Adventures in Airline Travel

Today I flew from my home in the Seattle area to New York’s La Guardia airport. This seems to nearly always be an adventure, but this one was unusual, so I wanted to comment on the customer’s perspective.

The flight routed through the airline’s major hub in Minneapolis (MSP) (so now you know which airline if you fly at all). No sooner than I had turned my cell phone on at the gate at MSP than it buzzed. I answered, and it was the airline’s computer talking.

I was informed that my flight from MSP to LGA had been canceled. This is never good news. I was informed that I had been re-booked on another airline (Midwest), and to contact the gate agent before going to the other airline’s counter. I was read a confirmation number, though sitting in an airline seat I really had no opportunity to write anything down, and was informed that all of the details were available on the airline’s web site – which is really no help unless I am on line in the airport. No big deal.

The gate agent is polite, lets me know that the other airline is “way over in Humphrey Terminal” and suggests another flight into Newark. “No, that’s OK, I want to go to La Guardia.”

I was much more concerned, at this point, about my luggage. Airlines, in general, do a reasonably OK job recovering from these things and getting people where they need to go. As a group, however, they don’t seem to “get” that it is important to the passengers (at least important to this passenger) that the luggage get there more or less at the same time I do.

I was cheerfully told that my luggage would be on their next flight to LGA, and I could pick it up “at my convenience.” This choice of words was interesting, it implied that I would easily just head back to the airport when my luggage got there.

One of the blind spots of all airlines is the illusion that the airport terminal is the final destination. Their job ends once they unload you there.

My only other option was to fill out a “missing luggage” claim with the secondary carrier (since they are responsible as the last airline I flew on), then they would get with the original carrier, arrange delivery to the hotel, etc. I pretty much resigned myself to having to go through that nutroll, and hoping beyond hope that it would get to the hotel overnight so I didn’t have to show up at Corporate HQ in “Seattle Casual.”

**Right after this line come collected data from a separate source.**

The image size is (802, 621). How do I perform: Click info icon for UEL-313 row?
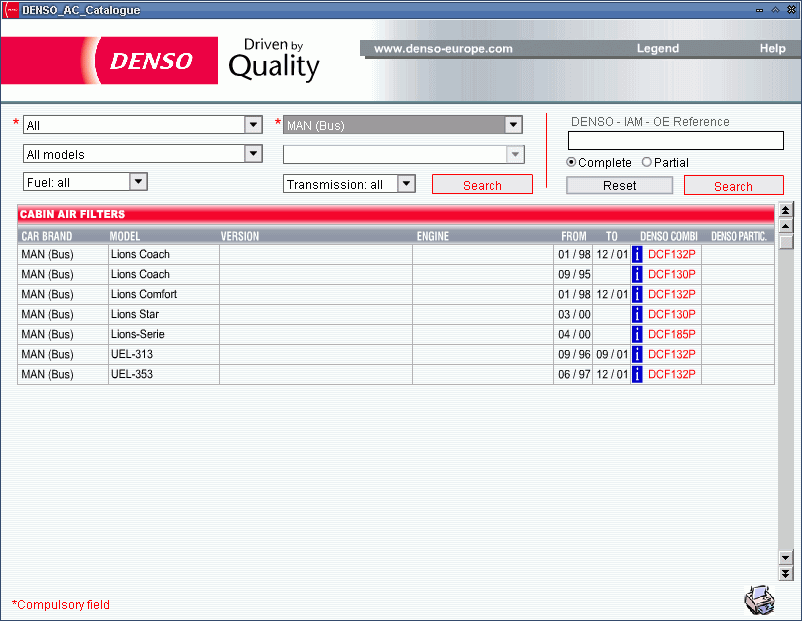pos(637,355)
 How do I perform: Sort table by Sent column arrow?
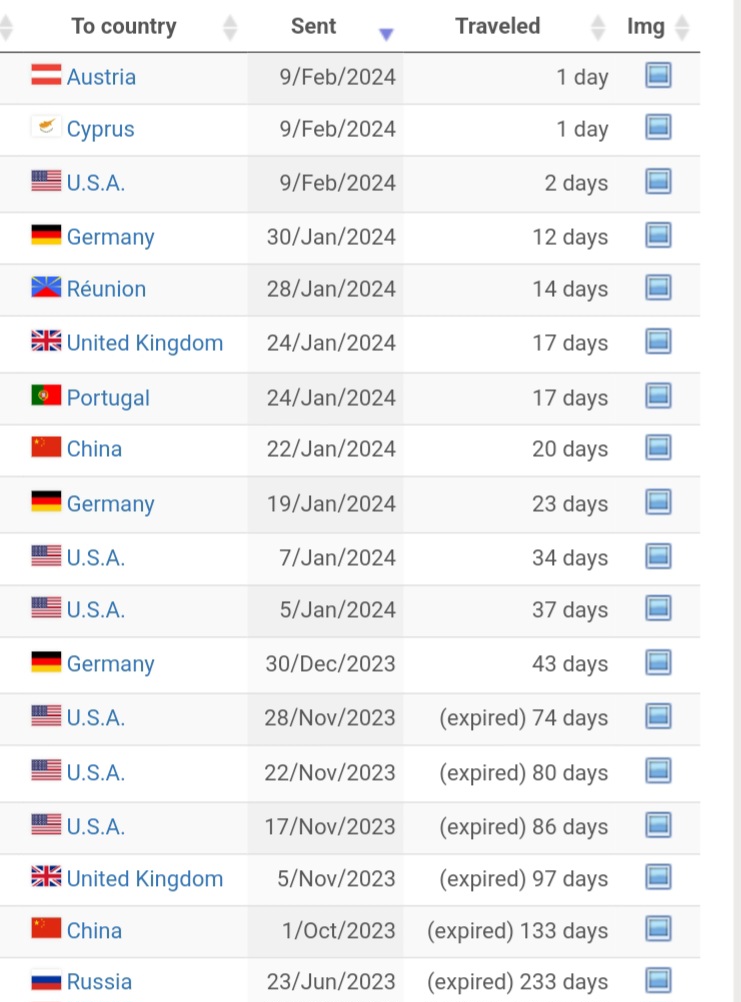[x=386, y=34]
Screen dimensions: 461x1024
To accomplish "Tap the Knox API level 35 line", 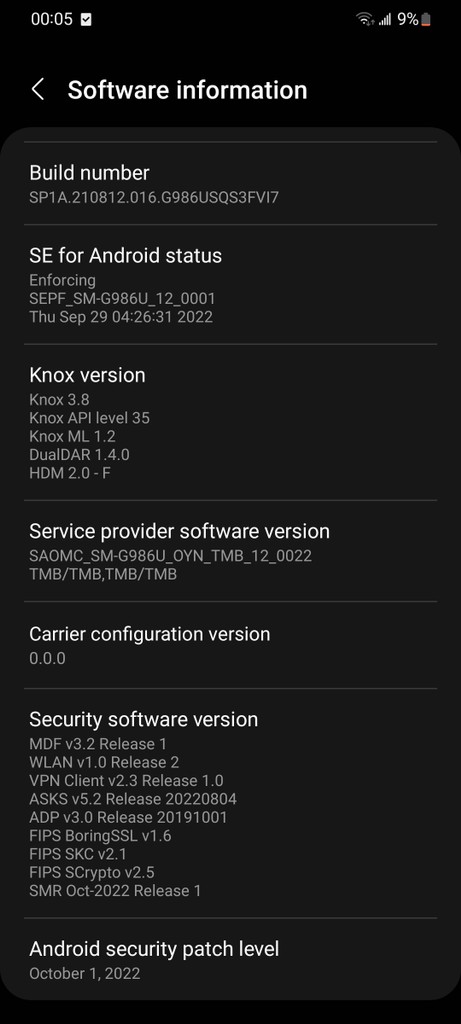I will 89,417.
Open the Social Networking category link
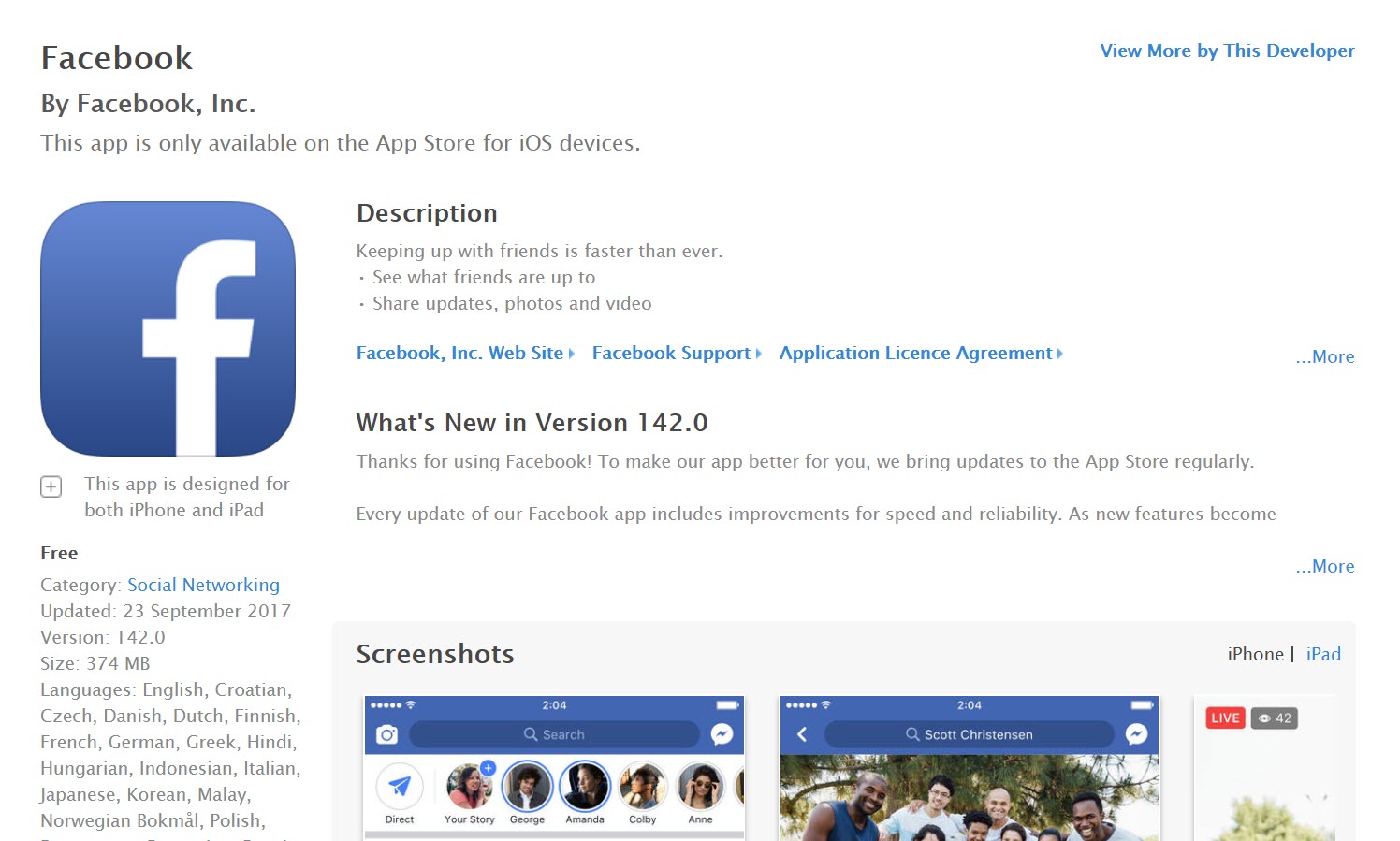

(I should relate the story of lost luggage when I had an 18 hour stay in Berlin sometime…)

Midwest Airlines flight 5 from Minneapolis to La Guardia stops in Milwaukee. When we arrived, we were informed this 30 minute stop was going to be a 2 hour stop due to “weather delays” in La Guardia. Not sure what that was about, the weather in La Guardia is beautiful tonight, but whatever. We actually got “release” after 1 hour, got on the plane, and headed east.

One thing I have to say – Midwest has a nice little niche service, and features “the most comfortable coach seating in the industry” by their claim. The seats certainly are nice, and I can’t complain about warm, gooey chocolate chip cookies either.

When I got to LGA, I thought “what the hell”, grabbed the shuttle bus and headed over to the NWA terminal to just see if they even knew where the luggage was. I arrived, was walking toward the luggage service office and there, coming out of the conveyor was my suitcase. How the hell that happened, I will never know. I picked it up, headed out of the terminal, caught the shuttle to the rental counter, waited behind the couple who could not rent a car because HE had the credit card and SHE had the driver’s license, got my car, and here I am.

Short Story: Somtimes good customer service happens purely by accident. It shouldn’t, but sometimes it does. Of course, the airline industry does a very good job of managing my expectations (i.e. keeping them low). I am always pleasantly surprised when they manage to deliver what they minimally promised.

Note To The Airlines: I try to not be one of those people who abuses the carry-on rules. If I have too much stuff, I check it. However – as a customer, it is important to me to arrive with my luggage. Sometimes that it more important than getting to the destination as soon as possible.